# [Problem requirements]
Where a line has odd spacing or punctuation, keep it; transcribe all the entries exactly.

_ _ _

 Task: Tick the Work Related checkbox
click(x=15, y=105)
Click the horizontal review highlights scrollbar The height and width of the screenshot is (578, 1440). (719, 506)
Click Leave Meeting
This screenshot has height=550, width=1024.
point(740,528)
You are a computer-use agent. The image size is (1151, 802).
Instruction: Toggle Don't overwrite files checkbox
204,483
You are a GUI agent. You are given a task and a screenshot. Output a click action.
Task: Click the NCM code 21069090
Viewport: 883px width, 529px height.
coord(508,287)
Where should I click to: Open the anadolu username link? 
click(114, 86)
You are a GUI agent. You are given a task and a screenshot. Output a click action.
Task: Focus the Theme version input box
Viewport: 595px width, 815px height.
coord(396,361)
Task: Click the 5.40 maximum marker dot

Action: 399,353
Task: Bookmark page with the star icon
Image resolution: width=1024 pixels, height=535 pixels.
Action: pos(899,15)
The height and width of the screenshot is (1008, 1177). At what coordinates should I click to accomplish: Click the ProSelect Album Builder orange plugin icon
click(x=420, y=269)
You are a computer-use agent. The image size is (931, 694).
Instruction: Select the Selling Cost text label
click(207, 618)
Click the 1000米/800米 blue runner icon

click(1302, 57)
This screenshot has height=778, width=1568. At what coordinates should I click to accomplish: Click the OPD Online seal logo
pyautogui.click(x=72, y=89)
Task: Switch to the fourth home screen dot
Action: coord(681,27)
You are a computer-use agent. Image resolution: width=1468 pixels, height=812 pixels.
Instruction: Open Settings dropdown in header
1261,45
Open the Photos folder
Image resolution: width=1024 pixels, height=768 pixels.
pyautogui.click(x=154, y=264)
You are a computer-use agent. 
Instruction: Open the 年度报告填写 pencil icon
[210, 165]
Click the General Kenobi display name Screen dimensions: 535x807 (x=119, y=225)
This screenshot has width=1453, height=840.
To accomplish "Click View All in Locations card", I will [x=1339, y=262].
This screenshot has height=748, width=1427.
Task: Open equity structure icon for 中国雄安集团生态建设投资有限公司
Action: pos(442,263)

_ _ _

# [Exercise answer]
 Task: Tick the Work Related checkbox
click(x=15, y=105)
Click the horizontal review highlights scrollbar The height and width of the screenshot is (578, 1440). (719, 506)
Click Leave Meeting
This screenshot has height=550, width=1024.
point(740,528)
You are a computer-use agent. The image size is (1151, 802).
Instruction: Toggle Don't overwrite files checkbox
204,483
You are a GUI agent. You are given a task and a screenshot. Output a click action.
Task: Click the NCM code 21069090
Viewport: 883px width, 529px height.
coord(508,287)
Where should I click to: Open the anadolu username link? 
click(114, 86)
You are a GUI agent. You are given a task and a screenshot. Output a click action.
Task: Focus the Theme version input box
Viewport: 595px width, 815px height.
coord(396,361)
Task: Click the 5.40 maximum marker dot

Action: 399,353
Task: Bookmark page with the star icon
Image resolution: width=1024 pixels, height=535 pixels.
Action: pos(899,15)
The height and width of the screenshot is (1008, 1177). At what coordinates should I click to accomplish: Click the ProSelect Album Builder orange plugin icon
click(x=420, y=269)
You are a computer-use agent. The image size is (931, 694).
Instruction: Select the Selling Cost text label
click(207, 618)
Click the 1000米/800米 blue runner icon

click(1302, 57)
This screenshot has height=778, width=1568. At what coordinates should I click to accomplish: Click the OPD Online seal logo
pyautogui.click(x=72, y=89)
Task: Switch to the fourth home screen dot
Action: coord(681,27)
You are a computer-use agent. Image resolution: width=1468 pixels, height=812 pixels.
Instruction: Open Settings dropdown in header
1261,45
Open the Photos folder
Image resolution: width=1024 pixels, height=768 pixels.
pyautogui.click(x=154, y=264)
You are a computer-use agent. 
Instruction: Open the 年度报告填写 pencil icon
[210, 165]
Click the General Kenobi display name Screen dimensions: 535x807 (x=119, y=225)
This screenshot has width=1453, height=840.
To accomplish "Click View All in Locations card", I will [x=1339, y=262].
This screenshot has height=748, width=1427.
Task: Open equity structure icon for 中国雄安集团生态建设投资有限公司
Action: pos(442,263)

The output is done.